Il met cependant l’accent sur la qualité de leur formation qui reste l’une des meilleures sur le
continent africain.
M. le ministre, vous venez d’être fraichement nommé ministre de l’Enseignement supérieur et de
la Recherche scientifique. Quelles sont vos priorités ?
Mes priorités sont simples. Parce qu’on connaît les maux qui minent l’enseignement supérieur. Moi-
même, je suis dans le milieu, j’enseigne, je fais de la recherche. En ce qui concerne le maux qui
minent l’enseignement supérieur, il faut dans un premier temps, diagnostiquer avant d’essayer de
trouver une thérapie.
M. le ministre, puisque vous faites partie du corps enseignant, on considère que vous avez déjà
diagnostiqué les maux qui le minent.
L’Université a besoin d’être désengorgée. Parce qu’il y a trop de monde sur un petit espace alors cela pose problème. Puis, il n’y a pas assez d’enseignants pour encadrer. Il faut noter que le taux
d’encadrement est trop important. C'est-à-dire que, au lieu d’avoir un enseignant pour 25 étudiants,
nous avons un enseignant pour 50 étudiants ce qui n’est pas normal. Et puis, il n’y a pas assez
d’infrastructures. Il n’y a pas assez de salles de Travaux pratiques(Tp), il n’y a pas assez de salle de Travaux dirigés (Td). Même si vous construisez des amphithéâtres, tant que vous n’avez pas ces structures, qui sont appelées à faire des encadrements avec un effectif réduit pour améliorer la qualité de la formation, vous ne pouvez pas espérer avoir de bons produits. L’enseignement
supérieur, c’est d’autant plus important que, c’est là le creuset de l’élite intellectuelle future, l’élite
de demain. Et on ne peut pas se permettre de prendre des risques. Il faut viser juste et puis y aller
de manière beaucoup plus sûre pour ne pas faire de déperdition en cours de route. Donc, la
première chose à faire, c’est de désengorger notre enseignement supérieur. Les visions du président de la République à ce niveau il s’agit de la décentralisation en construisant dans chaque région une Université non seulement autonome, mais également aux prises avec les réalités économiques de la région. Parce que, c’est ce qui est important. Nous devons former des produits. Mais ceux-ci, doivent pouvoir trouver un emploi. Et vous avez des régions minières telles que les Régions des 18 Montagnes et d’autres Régions, et bien, il faut que notre Université soit basée un tout petit peu sur les mines de manière à ce que, les gens qui vont sortir soient capables de trouver des emplois sur place et favoriser l’exploitation minière. Dans d’autres Régions, c’est le café et le cacao, dans ces conditions, il faut mettre en place une Université qui soit capable de former des gens qui puissent faire la transformation de nos matières premières. Parce que, comme on vous l’a dit, notre avenir n’est plus de vendre nos matières premières de façon brute, mais de faire de la transformation.

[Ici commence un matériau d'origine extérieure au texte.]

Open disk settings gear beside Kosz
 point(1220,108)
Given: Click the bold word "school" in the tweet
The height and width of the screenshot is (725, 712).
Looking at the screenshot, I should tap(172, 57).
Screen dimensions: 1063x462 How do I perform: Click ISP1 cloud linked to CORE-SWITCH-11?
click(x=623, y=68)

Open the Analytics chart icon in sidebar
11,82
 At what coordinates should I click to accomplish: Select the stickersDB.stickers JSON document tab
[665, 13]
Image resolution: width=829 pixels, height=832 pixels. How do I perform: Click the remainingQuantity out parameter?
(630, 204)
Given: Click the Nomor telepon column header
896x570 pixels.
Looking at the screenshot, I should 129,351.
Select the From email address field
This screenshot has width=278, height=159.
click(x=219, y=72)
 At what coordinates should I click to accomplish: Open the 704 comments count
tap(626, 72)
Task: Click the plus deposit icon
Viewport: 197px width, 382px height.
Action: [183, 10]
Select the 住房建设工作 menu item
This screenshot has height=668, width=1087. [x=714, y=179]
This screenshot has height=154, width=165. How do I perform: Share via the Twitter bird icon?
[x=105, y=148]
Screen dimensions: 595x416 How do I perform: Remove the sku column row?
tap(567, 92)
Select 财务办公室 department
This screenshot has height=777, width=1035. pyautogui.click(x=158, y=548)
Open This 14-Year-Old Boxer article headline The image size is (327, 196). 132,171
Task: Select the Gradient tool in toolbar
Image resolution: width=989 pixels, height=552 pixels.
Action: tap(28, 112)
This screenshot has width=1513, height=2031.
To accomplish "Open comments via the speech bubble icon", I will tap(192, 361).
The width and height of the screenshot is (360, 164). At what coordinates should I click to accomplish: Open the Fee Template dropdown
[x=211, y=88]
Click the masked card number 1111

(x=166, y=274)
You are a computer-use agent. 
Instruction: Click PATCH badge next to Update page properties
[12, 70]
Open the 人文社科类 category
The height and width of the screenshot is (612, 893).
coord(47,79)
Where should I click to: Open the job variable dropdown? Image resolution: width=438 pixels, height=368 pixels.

Vous voyez, l’Université n’est donc pas seulement un endroit où on apprend et où on forme des
intellectuels pour les former. Nous formons certes des intellectuels mais, il faut aller plus loin afin de former aussi des techniciens hautement qualifiés. C’est ça l’objectif que nous devons suivre.
M. le ministre, comme vous le dites si bien, il nous semble que le président de la République et
le Premier ministre ont vu juste. Parce qu’on vous a confié cette tâche bien avant que vous ne
puissiez prendre ce département. N’est-il pas vrai cela ?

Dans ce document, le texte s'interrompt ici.